Source material section start
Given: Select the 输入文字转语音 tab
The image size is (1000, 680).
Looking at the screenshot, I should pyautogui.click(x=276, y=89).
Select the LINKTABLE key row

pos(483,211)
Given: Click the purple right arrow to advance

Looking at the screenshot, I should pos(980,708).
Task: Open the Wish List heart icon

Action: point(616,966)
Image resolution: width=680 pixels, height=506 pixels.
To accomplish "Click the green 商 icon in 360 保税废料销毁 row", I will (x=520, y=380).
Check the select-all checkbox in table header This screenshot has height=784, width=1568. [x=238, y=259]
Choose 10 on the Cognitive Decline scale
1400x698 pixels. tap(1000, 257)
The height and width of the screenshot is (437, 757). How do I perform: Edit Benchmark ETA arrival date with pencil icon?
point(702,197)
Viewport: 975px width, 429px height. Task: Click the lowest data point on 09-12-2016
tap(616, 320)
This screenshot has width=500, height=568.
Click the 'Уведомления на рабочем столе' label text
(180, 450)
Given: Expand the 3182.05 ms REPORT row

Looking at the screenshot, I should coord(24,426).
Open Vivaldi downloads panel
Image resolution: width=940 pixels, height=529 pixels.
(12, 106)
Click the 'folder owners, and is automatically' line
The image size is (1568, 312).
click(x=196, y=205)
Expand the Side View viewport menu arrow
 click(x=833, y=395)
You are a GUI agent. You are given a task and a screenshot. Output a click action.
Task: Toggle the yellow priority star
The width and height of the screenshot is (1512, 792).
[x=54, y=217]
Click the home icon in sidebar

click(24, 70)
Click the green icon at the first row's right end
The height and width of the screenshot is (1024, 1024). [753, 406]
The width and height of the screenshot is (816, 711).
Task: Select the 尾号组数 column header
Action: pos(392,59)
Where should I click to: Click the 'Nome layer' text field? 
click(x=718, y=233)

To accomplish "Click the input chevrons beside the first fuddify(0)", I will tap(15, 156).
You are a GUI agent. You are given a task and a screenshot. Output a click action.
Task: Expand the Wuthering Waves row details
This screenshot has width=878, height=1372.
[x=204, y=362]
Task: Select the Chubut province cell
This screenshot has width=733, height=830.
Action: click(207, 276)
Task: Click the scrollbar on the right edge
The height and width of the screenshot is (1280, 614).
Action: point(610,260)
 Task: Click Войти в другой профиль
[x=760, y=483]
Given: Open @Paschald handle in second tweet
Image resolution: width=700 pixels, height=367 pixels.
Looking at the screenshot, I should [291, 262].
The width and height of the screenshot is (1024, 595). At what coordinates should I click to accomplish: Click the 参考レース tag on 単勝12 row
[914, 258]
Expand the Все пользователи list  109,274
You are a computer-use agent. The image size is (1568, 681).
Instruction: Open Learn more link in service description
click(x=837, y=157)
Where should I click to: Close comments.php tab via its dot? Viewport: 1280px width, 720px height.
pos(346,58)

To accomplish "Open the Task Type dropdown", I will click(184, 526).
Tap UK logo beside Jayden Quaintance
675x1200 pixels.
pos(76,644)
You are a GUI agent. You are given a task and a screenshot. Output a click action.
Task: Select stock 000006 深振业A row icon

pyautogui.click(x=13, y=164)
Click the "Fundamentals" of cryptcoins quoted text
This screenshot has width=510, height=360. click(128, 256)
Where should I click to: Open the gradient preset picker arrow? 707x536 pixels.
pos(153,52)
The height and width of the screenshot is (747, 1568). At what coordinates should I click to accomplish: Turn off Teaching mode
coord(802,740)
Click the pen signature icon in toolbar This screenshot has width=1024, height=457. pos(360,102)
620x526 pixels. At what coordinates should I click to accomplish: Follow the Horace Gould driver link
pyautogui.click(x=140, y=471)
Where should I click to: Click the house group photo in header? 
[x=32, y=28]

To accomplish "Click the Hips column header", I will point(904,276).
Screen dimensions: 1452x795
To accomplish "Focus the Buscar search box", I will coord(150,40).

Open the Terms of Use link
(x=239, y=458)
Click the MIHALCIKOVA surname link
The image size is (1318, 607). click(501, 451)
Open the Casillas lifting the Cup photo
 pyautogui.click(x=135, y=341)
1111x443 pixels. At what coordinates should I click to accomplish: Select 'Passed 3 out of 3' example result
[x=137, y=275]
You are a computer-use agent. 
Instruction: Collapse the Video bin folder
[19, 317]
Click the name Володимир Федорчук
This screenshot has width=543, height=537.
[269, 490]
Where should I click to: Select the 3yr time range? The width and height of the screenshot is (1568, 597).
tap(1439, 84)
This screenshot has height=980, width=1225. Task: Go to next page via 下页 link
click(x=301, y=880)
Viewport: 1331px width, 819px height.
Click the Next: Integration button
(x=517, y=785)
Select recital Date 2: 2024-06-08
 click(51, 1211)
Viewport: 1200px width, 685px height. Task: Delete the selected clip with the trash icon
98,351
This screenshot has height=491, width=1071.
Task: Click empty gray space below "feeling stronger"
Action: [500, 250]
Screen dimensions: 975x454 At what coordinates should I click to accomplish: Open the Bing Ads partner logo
Source material section end
Problem to work on
Please transcribe the records exactly from their first line through the line holding "Check the select-all", and leave out all others.

Exercise answer
Given: Select the 输入文字转语音 tab
The image size is (1000, 680).
Looking at the screenshot, I should pyautogui.click(x=276, y=89).
Select the LINKTABLE key row

pos(483,211)
Given: Click the purple right arrow to advance

Looking at the screenshot, I should pos(980,708).
Task: Open the Wish List heart icon

Action: point(616,966)
Image resolution: width=680 pixels, height=506 pixels.
To accomplish "Click the green 商 icon in 360 保税废料销毁 row", I will (x=520, y=380).
Check the select-all checkbox in table header This screenshot has height=784, width=1568. [x=238, y=259]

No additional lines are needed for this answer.